In what ways has serving in the military influenced the way you have approached your life and your career? What do you miss most about your time in the service?
I seem to get along with people and groups of people who can’t get along. I motivate the people I work with and noticeable the ripple effect.
Based on your own experiences, what advice would you give to those who have recently joined the Marine Corps?
Don’t be like sheep, be yourself! Follow the crowd that you benefit from. Strive to learn something new as often as you can! Never forget where you once were as you move up the ranks. Do lots of running, to the point that you do not mind it at all.
In what ways has togetherweserved.com helped you remember your military service and the friends you served with.
I still need to find rosters, albums, cargo pocketbooks, or anything with the names of people I served. Then, I will have something to pursue.
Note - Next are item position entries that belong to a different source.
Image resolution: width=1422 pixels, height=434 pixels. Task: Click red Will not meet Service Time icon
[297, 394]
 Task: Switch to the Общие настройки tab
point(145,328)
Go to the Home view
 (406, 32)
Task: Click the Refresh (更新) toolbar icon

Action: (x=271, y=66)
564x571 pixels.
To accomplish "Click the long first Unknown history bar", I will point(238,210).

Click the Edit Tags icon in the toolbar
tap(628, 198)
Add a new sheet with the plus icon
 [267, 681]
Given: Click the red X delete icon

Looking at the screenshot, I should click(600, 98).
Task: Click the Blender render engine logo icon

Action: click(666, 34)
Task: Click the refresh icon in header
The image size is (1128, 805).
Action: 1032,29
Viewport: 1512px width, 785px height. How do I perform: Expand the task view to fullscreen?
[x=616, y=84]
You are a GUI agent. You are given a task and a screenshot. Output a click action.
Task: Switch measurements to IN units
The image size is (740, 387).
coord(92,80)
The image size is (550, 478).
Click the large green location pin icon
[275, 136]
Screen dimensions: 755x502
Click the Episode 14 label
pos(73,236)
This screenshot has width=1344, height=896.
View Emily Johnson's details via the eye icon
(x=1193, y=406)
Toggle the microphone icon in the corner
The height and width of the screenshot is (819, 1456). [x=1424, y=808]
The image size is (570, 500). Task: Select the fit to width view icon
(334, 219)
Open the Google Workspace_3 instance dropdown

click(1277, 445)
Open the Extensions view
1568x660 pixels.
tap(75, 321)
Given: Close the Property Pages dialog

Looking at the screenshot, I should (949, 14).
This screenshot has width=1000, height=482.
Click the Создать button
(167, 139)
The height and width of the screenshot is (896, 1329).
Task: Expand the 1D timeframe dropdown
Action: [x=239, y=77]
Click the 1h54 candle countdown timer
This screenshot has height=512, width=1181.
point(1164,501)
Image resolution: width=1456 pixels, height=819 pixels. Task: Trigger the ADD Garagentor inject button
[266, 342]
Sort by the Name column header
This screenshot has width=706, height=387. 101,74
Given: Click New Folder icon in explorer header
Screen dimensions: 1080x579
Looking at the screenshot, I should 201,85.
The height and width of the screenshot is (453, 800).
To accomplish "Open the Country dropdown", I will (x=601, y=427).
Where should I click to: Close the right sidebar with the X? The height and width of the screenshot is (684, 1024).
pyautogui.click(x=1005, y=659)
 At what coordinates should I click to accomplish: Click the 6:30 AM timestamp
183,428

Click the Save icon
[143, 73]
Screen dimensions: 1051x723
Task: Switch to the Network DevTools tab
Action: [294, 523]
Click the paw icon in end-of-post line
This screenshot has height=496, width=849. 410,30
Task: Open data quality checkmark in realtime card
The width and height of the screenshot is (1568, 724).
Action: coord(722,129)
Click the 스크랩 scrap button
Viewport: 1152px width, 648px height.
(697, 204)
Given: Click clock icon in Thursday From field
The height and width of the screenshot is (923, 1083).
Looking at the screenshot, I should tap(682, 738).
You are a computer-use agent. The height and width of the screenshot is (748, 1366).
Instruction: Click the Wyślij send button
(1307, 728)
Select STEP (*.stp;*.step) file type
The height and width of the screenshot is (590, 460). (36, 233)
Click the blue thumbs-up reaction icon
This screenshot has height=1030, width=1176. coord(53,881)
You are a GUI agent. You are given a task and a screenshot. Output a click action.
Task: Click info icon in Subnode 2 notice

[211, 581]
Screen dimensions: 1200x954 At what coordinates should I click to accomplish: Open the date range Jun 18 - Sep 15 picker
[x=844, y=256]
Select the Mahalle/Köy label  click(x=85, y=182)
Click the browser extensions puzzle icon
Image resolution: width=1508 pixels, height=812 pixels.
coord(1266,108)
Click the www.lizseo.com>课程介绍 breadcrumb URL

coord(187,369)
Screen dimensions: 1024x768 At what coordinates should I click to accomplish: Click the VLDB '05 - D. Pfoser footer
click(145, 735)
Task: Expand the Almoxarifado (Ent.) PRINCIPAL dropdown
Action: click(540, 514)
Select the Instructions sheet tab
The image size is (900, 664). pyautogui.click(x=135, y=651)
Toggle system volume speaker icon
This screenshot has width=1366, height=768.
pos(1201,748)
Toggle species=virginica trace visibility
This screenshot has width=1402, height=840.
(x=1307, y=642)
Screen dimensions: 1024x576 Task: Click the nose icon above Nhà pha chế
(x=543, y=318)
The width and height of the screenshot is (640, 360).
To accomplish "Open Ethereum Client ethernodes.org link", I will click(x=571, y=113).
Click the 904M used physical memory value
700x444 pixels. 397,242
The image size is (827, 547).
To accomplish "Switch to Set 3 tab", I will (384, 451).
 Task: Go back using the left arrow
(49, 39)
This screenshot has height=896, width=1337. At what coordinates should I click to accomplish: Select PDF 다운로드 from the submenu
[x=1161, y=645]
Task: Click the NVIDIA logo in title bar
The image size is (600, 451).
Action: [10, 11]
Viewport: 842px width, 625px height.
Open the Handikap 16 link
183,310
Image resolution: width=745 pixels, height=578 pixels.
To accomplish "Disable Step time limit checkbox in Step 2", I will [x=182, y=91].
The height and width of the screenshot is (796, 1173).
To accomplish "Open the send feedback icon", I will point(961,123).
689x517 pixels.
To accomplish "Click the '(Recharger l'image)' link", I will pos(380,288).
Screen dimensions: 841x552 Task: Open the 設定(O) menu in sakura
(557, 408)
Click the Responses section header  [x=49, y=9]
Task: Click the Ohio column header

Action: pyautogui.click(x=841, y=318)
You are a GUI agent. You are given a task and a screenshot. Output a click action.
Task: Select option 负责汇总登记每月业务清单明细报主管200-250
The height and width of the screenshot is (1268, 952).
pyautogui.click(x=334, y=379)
I live paycheck to paycheck at the moment, and I am still digging out of a deep hole from an illness a few years ago.
In other words, I do not know what the future will be like, but I hope it is rewarding. I have just started getting my reserve pension, but it will not be enough to live on for a month. I anticipate that TWS will be a significant source for locating many of the Marines I have served with over the years. I moved around a lot. It would be interesting to know how many Marines still remember me.